The Dreyfus Affair in France, 1894-1906, was similar to many recent controversies in America, such as Haven Monahan, Ferguson, Trayvon, Duke Lacrosse, and others going back to Al Sharpton promoting Tawana Brawley’s gang rape hoax against white cops in late 1987. A patriotic French Jewish Army officer was unjustly accused of treason, and society soon divided up into acrimonious camps debating his case. Eventually, the facts became clear, poor Major Dreyfus was released from Devil’s Island, and the winners who backed Dreyfus’s innocence pushed through massive political changes at the expense of the losers.

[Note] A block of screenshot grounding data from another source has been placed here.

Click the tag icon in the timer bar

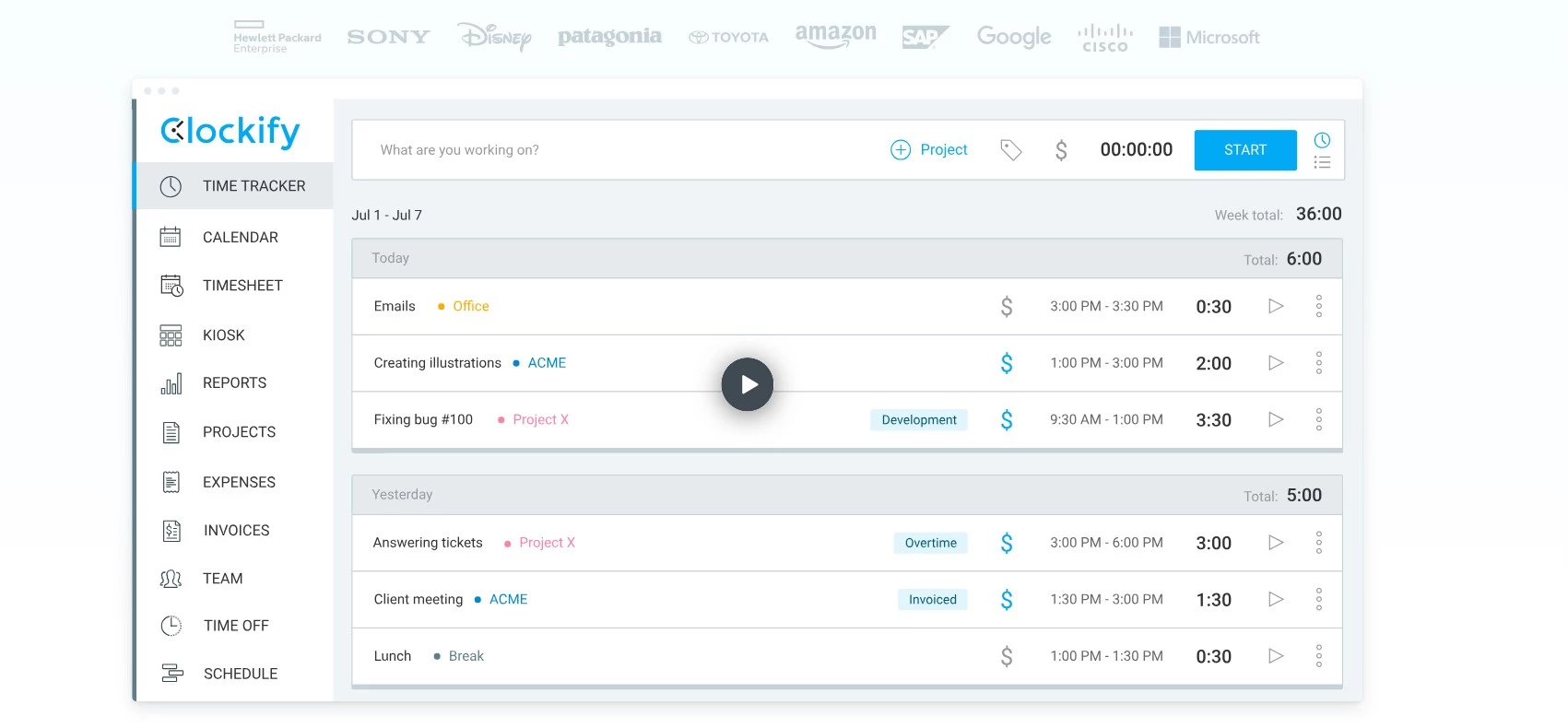1010,150
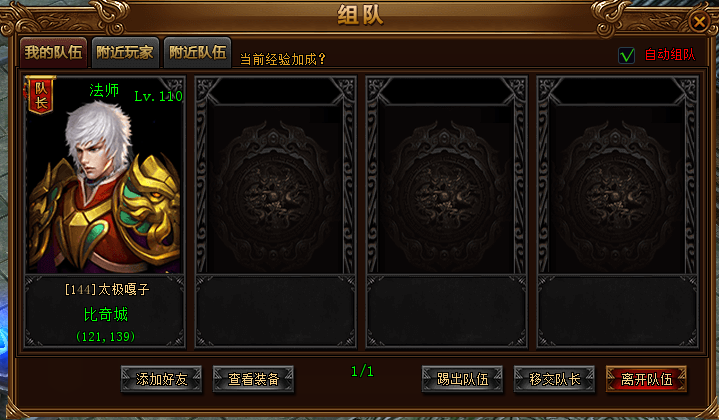Image resolution: width=719 pixels, height=420 pixels.
Task: Click the 踢出队伍 kick from team button
Action: point(462,379)
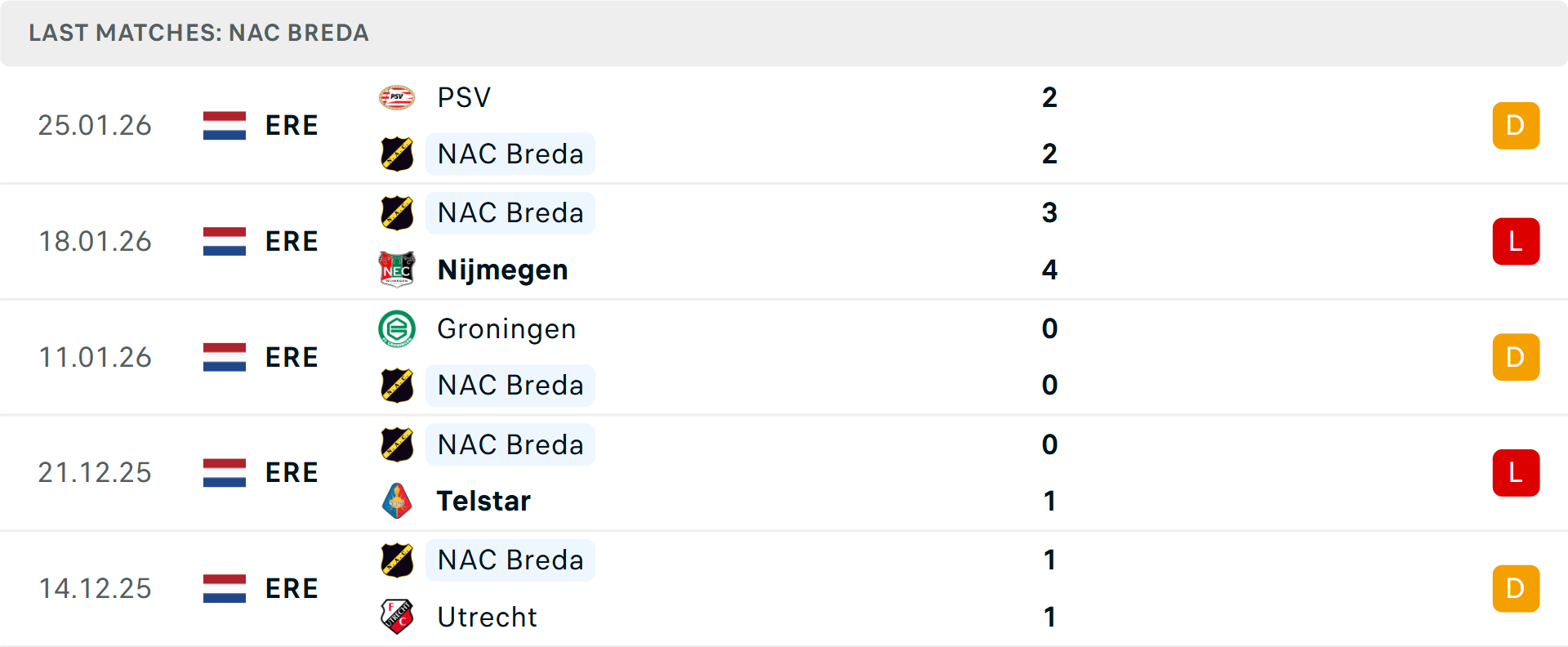Click the Dutch flag beside the 14.12.25 match
This screenshot has height=647, width=1568.
pyautogui.click(x=224, y=587)
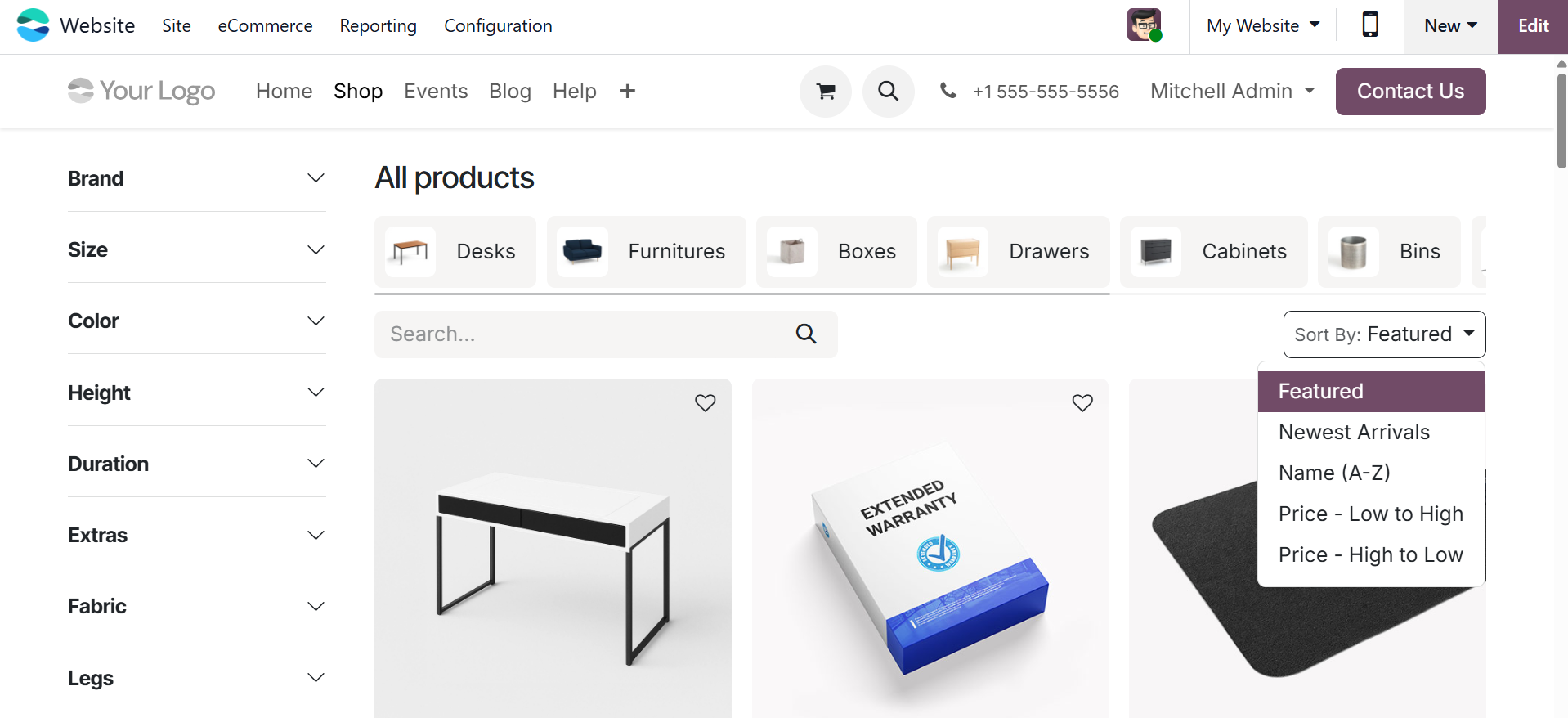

It wasn’t just that the anti-Dreyfus right was wrong about one case, it was that they looked like they suffered from systemic biases that encouraged them to misunderstand these facts and promote an injustice. So, the side that turned out to be wrong on the facts paid a heavy political price: the famous 1905 French law on Separation of Church and State, which established France’s tradition of laïcité that Marine Le Pen defends vociferously today, was a consequence of the losers making themselves look bad. Adam Gopnik wrote in The New Yorker in 2009:
In 1905, the Roman Catholic Church was more or less disestablished in France, and equality among Protestants, Catholics, and even Jews imposed, largely because of the grotesque role that the Church and La Croix had played in the persecution of Dreyfus.
The big difference between the Dreyfus Affair and recent American brouhahas, however, is that in America the side that keeps choosing to fight these battles only to be humiliated over the facts never seems to pay any definitive price. Does the side facilitating all these various hoaxes and blood libels by promoting their way of looking at the world ever pay a price for their worldview having been wrong?
Or, since they control the media, do they just change the subject to the next thing they will go all in on and get wrong again?